Don't take my word for it, ask her family. Casey Sheehan's grandparents, aunts, uncles and cousins put out the following statement:

"The Sheehan Family lost our beloved Casey in the Iraq War and we have been silently, respectfully grieving. We do not agree with the political motivations and publicity tactics of Cindy Sheehan. She now appears to be promoting her own personal agenda and notoriety at the expense of her son's good name and reputation. The rest of the Sheehan Family supports the troops, our country, and our President, silently, with prayer and respect."

Ah, well, they're not immediate family, so they lack Cindy's "moral authority." But how about Casey's father, Pat Sheehan? Last Friday, in Solano County Court, Casey's father Pat Sheehan filed for divorce. As the New York Times explained Cindy's "separation," "Although she and her estranged husband are both Democrats, she said she is more liberal than he is, and now, more radicalized."

Toppling Saddam and the Taliban (Mrs. Sheehan opposes U.S. intervention in Afghanistan, too), destroying al-Qaida's training camps and helping 50 million Muslims on the first steps to free societies aren't worth the death of a single soldier. But Cindy Sheehan's hatred of Bush is worth the death of her marriage. Watching her and her advanced case of Bush Derangement Syndrome on TV, I feel the way I felt about that mentally impaired Aussie concert pianist they got to play at the Oscars a few years.
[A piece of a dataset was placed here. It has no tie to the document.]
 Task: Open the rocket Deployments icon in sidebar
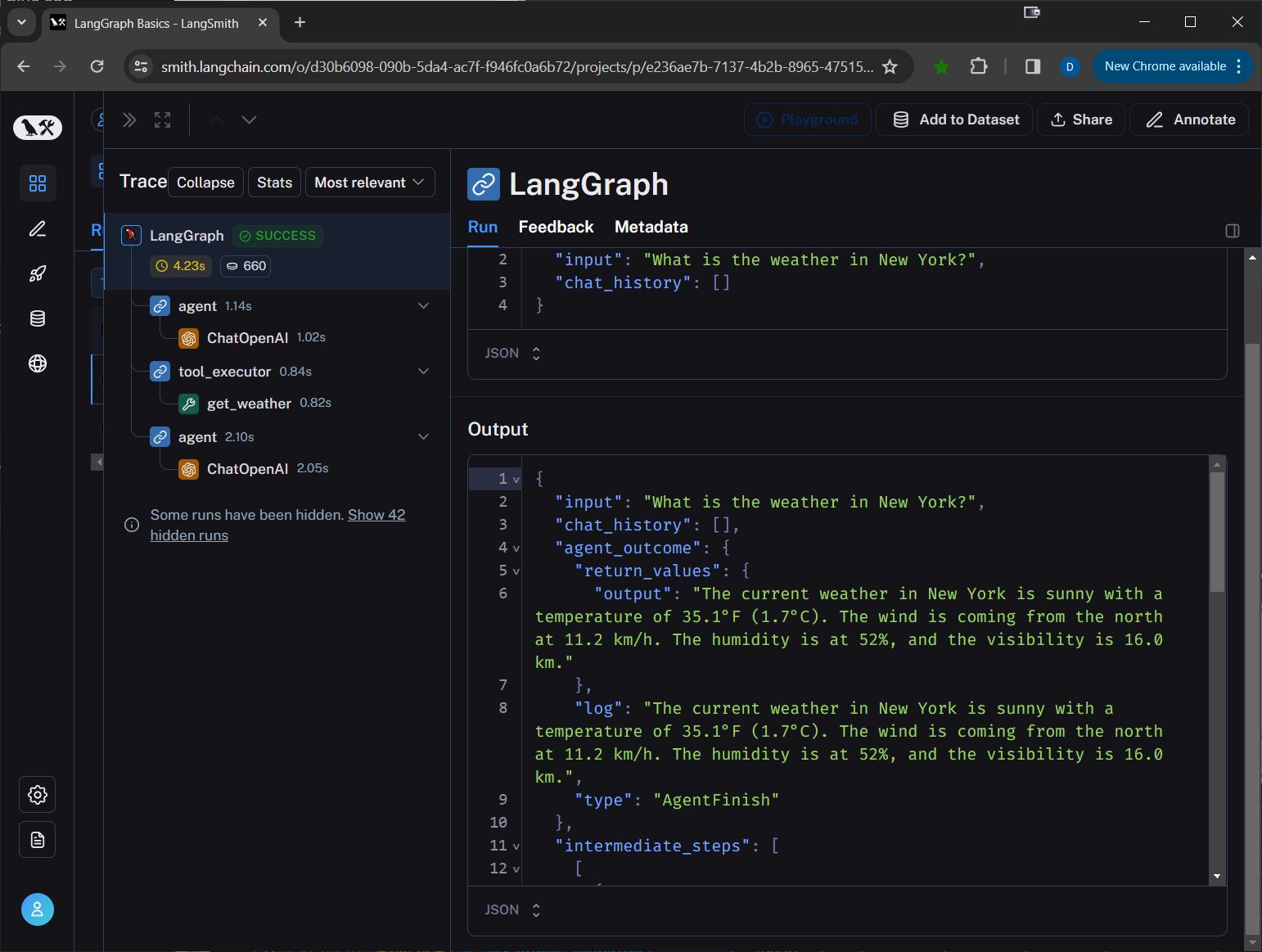point(38,274)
Yet in the wreckage of Pat and Cindy Sheehan's marriage there is surely a lesson for the Democratic Party. As Cindy says, they're both Democrats, but she's "more liberal" and "more radicalized." There are a lot of less liberal and less radicalized Dems out there: They're soft-left-ish on health care and the environment and education and so forth; many have doubts about the war, but they love their country, they have family in the military, and they don't believe in dishonoring American soldiers to make a political point. The problem for the Democratic Party is that the Cindys are now the loudest voice: Michael Moore, Howard Dean, Moveon.org, and Air America, the flailing liberal radio network distracting attention from its own financial scandals by flying down its afternoon host Randi Rhodes to do her show live from Camp Casey. The last time I heard Miss Rhodes she was urging soldiers called up for Iraq to refuse to go -- i.e., to desert.
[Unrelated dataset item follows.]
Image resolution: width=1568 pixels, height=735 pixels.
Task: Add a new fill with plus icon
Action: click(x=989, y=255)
On unwatched Sunday talk shows, you can still stumble across the occasional sane, responsible Dem. But, in the absence of any serious intellectual attempt to confront their long-term decline, all the energy on the left is with the fringe. The Democratic Party is a coalition of Pat Sheehans and Cindy Sheehans, and the noisier the Cindys get the more estranged the Pats are likely to feel.

Sorry about that, but, if Mrs. Sheehan can insist her son's corpse be the determining factor in American policy on Iraq, I don't see why her marriage can't be a metaphor for the state of the Democratic Party.

Casey Sheehan was a 21-year old man when he enlisted in 2000. He re-enlisted for a second tour, and he died after volunteering for a rescue mission in Sadr City. Mrs. Sheehan says she wishes she'd driven him to Canada, though that's not what he would have wished, and it was his decision.

His mother has now left Crawford, officially because her mother has had a stroke, but promising to return. I doubt she will. Perhaps deep down she understands she's a woman whose grief curdled into a narcissistic rage, and most Americans will not follow where she's gone -- to the wilder shores of anti-Bush, anti-war, anti-Iraq, anti-Afghanistan, anti-Israel, anti-American paranoia. Casey Sheehan's service was not the act of a child. A shame you can't say the same about his mom's new friends.